Copy each of the following items word for word, keeping every line in its original order.

□ □ □ □

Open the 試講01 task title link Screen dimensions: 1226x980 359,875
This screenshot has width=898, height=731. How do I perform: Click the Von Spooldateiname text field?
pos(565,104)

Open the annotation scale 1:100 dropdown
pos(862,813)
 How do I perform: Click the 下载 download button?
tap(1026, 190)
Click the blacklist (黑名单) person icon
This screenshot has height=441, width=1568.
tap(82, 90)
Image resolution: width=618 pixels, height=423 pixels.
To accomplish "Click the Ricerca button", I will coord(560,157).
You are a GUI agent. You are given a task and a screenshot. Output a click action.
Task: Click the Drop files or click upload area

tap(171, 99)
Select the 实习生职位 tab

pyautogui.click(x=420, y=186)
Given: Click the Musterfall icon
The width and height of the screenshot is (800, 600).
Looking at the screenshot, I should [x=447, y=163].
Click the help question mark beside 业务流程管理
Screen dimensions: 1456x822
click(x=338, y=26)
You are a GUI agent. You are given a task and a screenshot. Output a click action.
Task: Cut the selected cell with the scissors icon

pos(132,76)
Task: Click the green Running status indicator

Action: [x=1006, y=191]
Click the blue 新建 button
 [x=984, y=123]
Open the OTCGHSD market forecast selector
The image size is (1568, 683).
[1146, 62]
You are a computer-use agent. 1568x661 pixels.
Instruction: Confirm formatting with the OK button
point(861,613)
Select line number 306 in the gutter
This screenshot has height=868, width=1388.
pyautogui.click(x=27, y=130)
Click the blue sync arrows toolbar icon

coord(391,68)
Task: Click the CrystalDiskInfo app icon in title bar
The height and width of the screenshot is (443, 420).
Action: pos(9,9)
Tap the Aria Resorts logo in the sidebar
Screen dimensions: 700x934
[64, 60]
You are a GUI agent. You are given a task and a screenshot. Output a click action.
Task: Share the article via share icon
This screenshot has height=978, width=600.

□ □ □ □

# TASK SOLUTION:
Open the 試講01 task title link Screen dimensions: 1226x980 359,875
This screenshot has width=898, height=731. How do I perform: Click the Von Spooldateiname text field?
pos(565,104)

Open the annotation scale 1:100 dropdown
pos(862,813)
 How do I perform: Click the 下载 download button?
tap(1026, 190)
Click the blacklist (黑名单) person icon
This screenshot has height=441, width=1568.
tap(82, 90)
Image resolution: width=618 pixels, height=423 pixels.
To accomplish "Click the Ricerca button", I will coord(560,157).
You are a GUI agent. You are given a task and a screenshot. Output a click action.
Task: Click the Drop files or click upload area

tap(171, 99)
Select the 实习生职位 tab

pyautogui.click(x=420, y=186)
Given: Click the Musterfall icon
The width and height of the screenshot is (800, 600).
Looking at the screenshot, I should [x=447, y=163].
Click the help question mark beside 业务流程管理
Screen dimensions: 1456x822
click(x=338, y=26)
You are a GUI agent. You are given a task and a screenshot. Output a click action.
Task: Cut the selected cell with the scissors icon

pos(132,76)
Task: Click the green Running status indicator

Action: [x=1006, y=191]
Click the blue 新建 button
 [x=984, y=123]
Open the OTCGHSD market forecast selector
The image size is (1568, 683).
[1146, 62]
You are a computer-use agent. 1568x661 pixels.
Instruction: Confirm formatting with the OK button
point(861,613)
Select line number 306 in the gutter
This screenshot has height=868, width=1388.
pyautogui.click(x=27, y=130)
Click the blue sync arrows toolbar icon

coord(391,68)
Task: Click the CrystalDiskInfo app icon in title bar
The height and width of the screenshot is (443, 420).
Action: pos(9,9)
Tap the Aria Resorts logo in the sidebar
Screen dimensions: 700x934
[64, 60]
You are a GUI agent. You are given a task and a screenshot. Output a click action.
Task: Share the article via share icon
This screenshot has height=978, width=600.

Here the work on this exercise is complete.